It has been a wonderful start to the school year. My son’s Learning Support teacher held a presentation/talk with his new teachers to share general information about what Asperger’s can look like in the classroom,and about my son’s specific idiosyncrasies and learning style. This is something that I fought to get included in his IEP at the end of his 2nd grade year: some sort of teacher reading or training prior to the start of school. While I got some push-back at first, “Do you mean to tell me you are deciding what training my teachers will have over the summer?”, it is a very important part of the process of “teaching” my son. I’ve gotten only positive feedback from teachers, thankful they got a heads up about how to understand a new student to them. Every teacher has used this information to connect to “what works” in the classroom for this specific child on the spectrum, to make both his/her and my son’s life a little easier.

This past week (first week of school), I’ve gotten an email or a call from a number of his teachers. They have shared many positives and then added in a question or comment. Please send in a water bottle. He is getting along well with others. He shut down for this writing assignment – just wanted you to know and offer any support you can at home. Extremely helpful communication. These wonderful educators have helped to quell my fears of the transition to middle school. They seem to “see” my son for his abilities and look past the quirks of his behavior as a result. It’s early on, to be sure, but it is such an encouraging start.
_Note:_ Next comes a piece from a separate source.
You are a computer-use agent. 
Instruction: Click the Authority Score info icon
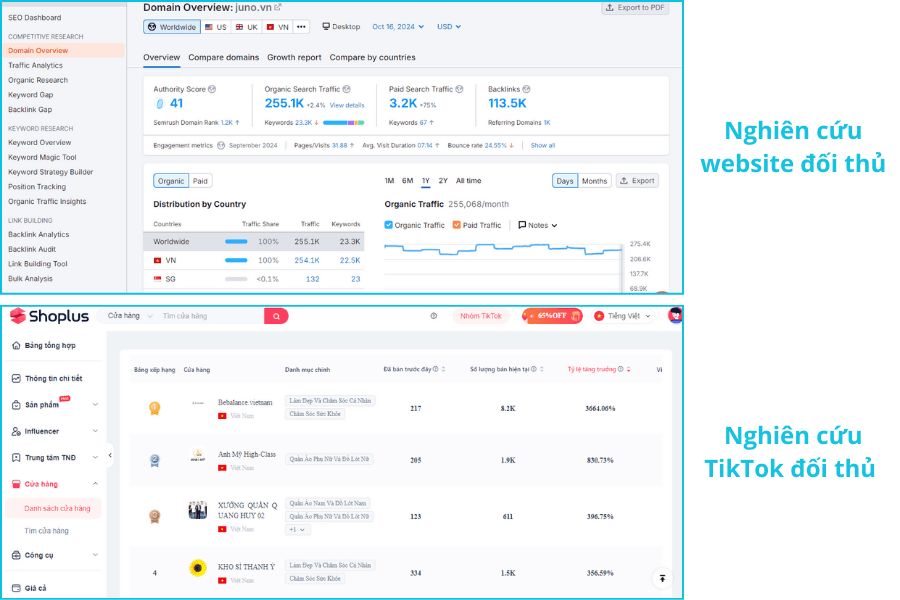212,89
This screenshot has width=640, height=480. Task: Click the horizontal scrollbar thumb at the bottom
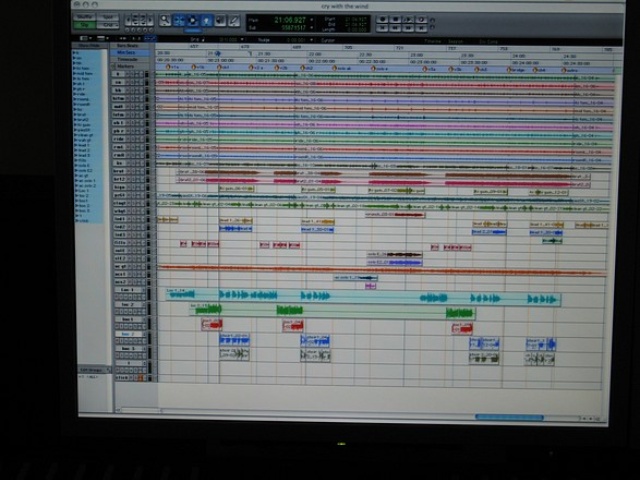click(509, 417)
I learned something new this week about my son as well. The middle school offers many electives that were never options in elementary school. Luckily, the Family and Consumer Science teacher emailed after her meeting with the Learning Support teacher to share that he would be scheduled for “cooking” this semester. While I am unreasonably addicted to anything Food Network, my son has had a history of aversion to foods. He is no longer on the “white” or starch diet, like he was when he was younger. To be honest, his eating, compared to what many parents face, is a non-issue. But, we cannot just go to a family BBQ without bringing along something that he will eat. He only orders mac and cheese when we go out. One time, he went to dinner with a friend and his family. He got the adult mac and cheese with bread crumbs on top. Back into the kitchen it went.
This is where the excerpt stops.